One of my Ramadan goals this year was to stop listening to music for the full thirty days. I make this goal every year and rarely do I keep it even through the second week, so I guess one of the positive things this year is that I’ve done it so far. I like background noise, so giving up music is hard; I have it on in the car, all day at work, and often when I come home, too, so I don’t freak myself out by hearing imaginary things in the walls. This year I’m substituting the Quran, Hamza Yusuf’s Purification of the Heart series (not the greatest audio, sadly), and various nasheeds, particularly Native Deen because their stuff is handy and sometimes I get lazy.

But anyway, I’m off track. Apparently fasting and not sleeping much make me long-winded.
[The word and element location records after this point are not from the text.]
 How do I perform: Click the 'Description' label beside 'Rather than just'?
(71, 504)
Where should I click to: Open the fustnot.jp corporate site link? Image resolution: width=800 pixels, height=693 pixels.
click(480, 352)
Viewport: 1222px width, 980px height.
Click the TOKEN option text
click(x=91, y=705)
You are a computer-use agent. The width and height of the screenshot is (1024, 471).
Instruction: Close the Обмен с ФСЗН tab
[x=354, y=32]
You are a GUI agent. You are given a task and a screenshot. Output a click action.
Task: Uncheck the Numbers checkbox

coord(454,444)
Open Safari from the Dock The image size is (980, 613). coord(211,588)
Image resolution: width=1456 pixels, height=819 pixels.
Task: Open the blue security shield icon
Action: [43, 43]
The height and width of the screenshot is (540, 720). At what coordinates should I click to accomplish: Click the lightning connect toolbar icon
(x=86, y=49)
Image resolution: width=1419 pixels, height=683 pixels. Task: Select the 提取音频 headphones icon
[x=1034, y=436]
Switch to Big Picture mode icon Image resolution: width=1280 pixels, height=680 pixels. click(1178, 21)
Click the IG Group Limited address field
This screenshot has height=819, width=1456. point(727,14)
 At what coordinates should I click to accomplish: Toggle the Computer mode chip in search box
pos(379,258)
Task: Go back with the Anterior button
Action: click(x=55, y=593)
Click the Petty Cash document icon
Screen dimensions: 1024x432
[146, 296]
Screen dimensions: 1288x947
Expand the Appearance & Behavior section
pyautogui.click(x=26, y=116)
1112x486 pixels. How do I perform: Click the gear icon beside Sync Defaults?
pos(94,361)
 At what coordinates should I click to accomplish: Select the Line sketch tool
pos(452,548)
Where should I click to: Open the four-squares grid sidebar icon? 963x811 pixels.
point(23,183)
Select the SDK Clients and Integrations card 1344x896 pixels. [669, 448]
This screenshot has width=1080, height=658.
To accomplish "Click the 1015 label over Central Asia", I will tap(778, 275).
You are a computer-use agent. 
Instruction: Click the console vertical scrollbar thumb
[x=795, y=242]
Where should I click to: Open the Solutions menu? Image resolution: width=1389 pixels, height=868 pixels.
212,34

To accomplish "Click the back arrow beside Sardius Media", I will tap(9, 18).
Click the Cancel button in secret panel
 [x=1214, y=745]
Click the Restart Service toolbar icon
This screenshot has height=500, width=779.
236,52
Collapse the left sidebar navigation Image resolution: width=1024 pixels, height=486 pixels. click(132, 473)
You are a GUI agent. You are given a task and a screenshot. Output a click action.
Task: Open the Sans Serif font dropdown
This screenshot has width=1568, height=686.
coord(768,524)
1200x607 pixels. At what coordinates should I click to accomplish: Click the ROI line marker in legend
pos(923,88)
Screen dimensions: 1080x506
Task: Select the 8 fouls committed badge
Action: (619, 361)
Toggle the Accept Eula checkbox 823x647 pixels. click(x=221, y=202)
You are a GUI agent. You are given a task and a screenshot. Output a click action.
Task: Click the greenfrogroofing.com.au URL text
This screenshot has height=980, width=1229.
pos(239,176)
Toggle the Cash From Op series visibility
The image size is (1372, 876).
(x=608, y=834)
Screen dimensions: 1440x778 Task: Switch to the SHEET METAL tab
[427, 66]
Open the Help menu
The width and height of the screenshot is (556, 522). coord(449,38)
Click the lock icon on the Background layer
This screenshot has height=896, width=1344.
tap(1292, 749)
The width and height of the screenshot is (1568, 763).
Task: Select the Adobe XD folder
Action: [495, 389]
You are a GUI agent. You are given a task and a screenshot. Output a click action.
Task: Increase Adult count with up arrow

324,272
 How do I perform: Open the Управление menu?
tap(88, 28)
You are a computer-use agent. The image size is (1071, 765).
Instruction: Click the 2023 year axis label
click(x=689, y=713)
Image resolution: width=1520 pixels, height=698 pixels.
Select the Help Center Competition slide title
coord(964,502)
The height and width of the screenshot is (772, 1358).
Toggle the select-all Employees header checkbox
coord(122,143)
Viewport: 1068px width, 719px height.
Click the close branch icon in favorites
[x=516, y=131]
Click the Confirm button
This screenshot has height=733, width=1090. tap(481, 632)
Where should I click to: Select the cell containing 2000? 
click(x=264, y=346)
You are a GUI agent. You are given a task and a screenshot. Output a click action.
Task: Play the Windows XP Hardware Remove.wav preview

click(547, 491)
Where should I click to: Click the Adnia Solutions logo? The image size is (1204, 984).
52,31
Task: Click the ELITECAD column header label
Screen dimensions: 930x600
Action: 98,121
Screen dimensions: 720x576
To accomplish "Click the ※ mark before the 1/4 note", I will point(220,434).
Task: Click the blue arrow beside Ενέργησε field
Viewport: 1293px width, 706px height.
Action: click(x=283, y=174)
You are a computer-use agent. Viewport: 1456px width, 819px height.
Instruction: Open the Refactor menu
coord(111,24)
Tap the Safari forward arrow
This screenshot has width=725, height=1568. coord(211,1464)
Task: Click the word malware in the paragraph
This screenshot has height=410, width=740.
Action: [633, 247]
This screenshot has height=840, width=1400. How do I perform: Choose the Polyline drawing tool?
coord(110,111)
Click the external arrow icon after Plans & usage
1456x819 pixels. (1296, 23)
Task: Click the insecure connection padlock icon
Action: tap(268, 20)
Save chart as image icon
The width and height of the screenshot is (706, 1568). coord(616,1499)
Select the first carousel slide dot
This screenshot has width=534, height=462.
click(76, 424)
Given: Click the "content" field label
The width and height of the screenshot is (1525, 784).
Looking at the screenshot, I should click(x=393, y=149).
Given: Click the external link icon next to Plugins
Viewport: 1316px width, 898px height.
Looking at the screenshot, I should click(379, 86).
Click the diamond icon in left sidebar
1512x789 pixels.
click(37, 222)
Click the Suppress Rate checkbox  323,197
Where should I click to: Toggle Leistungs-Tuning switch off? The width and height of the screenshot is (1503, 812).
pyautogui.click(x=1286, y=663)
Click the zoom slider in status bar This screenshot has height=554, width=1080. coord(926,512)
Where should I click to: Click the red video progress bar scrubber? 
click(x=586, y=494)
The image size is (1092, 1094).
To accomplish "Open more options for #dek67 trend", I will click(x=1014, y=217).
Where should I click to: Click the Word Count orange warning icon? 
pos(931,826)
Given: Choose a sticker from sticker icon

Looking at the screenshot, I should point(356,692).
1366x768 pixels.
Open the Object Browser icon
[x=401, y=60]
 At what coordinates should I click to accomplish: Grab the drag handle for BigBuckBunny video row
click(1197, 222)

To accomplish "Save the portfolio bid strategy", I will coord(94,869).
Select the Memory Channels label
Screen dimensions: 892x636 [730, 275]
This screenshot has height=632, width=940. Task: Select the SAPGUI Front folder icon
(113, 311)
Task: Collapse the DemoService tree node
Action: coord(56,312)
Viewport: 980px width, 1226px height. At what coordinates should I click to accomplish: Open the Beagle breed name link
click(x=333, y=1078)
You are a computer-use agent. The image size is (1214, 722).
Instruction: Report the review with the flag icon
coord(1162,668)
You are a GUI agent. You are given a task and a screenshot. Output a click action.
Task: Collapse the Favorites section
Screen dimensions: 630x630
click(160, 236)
One of the Native Deen songs that sticks in my head (is that defeating the purpose of not listening to music, if their songs repeat themselves in my head?) is about the small deeds you do, and how they can make more of a difference than all the grand gestures in the world. And then Reza Aslan echoes that sentiment in No god but God when he says, “benevolence and care for the poor were the first and most endearing virtues preached by Muhammad” and then follows up that line by quoting verse 177 from Surah Baqarah, the verse that says that piety lies in such things as fulfilling our contracts, being generous and charitable, and having patience.

Patience.

It’s something I never seem to have enough of, either because I’m always finding myself in situations that require a lot of it, or because I don’t really have enough to start with in the first place. I’m trying to be more patient, but sometimes I think I’m doomed for Crotchety Old Lady-ville, if I’m not already an honorary resident.

(I’m sorry, but letting your children careen recklessly around somebody else’s house, screaming like banshees, while you chat blithely to your friends as though nothing were wrong? IS RUDE. And if that makes me a crotchety old lady, let me just grab my knitting needles so you can point me in the right direction of town.)

Ken says I am a hot-spot for drama. I think he only says that because the drama-filled stories are the most interesting, so they’re the ones he remembers, and also because he considers my leaky roof to be dramatic. I have had a lot of drama lately (or at least been adjacent to a lot of it), beginning with when I paged Miss Manners (so okay, it wasn’t quite so hypothetical as all that) in August. I thought I resolved that situation like a mature adult. Next came some wedding-related drama for a friend, and then some friend-related drama for a friend, and I found myself repeating over and over, that “the retribution for an injury is an equal injury, but those who forgive the injury and make reconciliation will be rewarded by God.” (42:40) It’s hard to do, though.

Now I’m back with Miss Manners again, trying to take the advice I’ve dispensed out to others. Be patient. Forgive it, let it go. It’s not so bad as all that. Maybe that does make me a pushover, to let myself once again be the object of rudeness, especially after I’ve already tried to talk the situation out once. Maybe I should have more pride and self-respect than to do this yet again.

I can do with a little less pride, though, and someone else’s rudeness doesn’t hurt my self-respect. I could also do with more patience, and perhaps this is the way I get some. God does say that He tests us in the ways that are hardest for us.

Right, so that was long and rambly and preachy, and I apologize, but Ramadan is in my head, so I can’t do light and fluffy, like how I cute I think Ugly Betty is or whether I should cave and buy the new Star Wars releases, because the words, they won’t come. My head is somewhere else. The real question, as Shabina asks, is what will happen in November, after Ramadan ends, where my head will go, and whether I’ll still think about things like patience and how I can get more.

Also (final postscript, I promise!) Rashaad has a good piece that relates to the Miss Manners question too.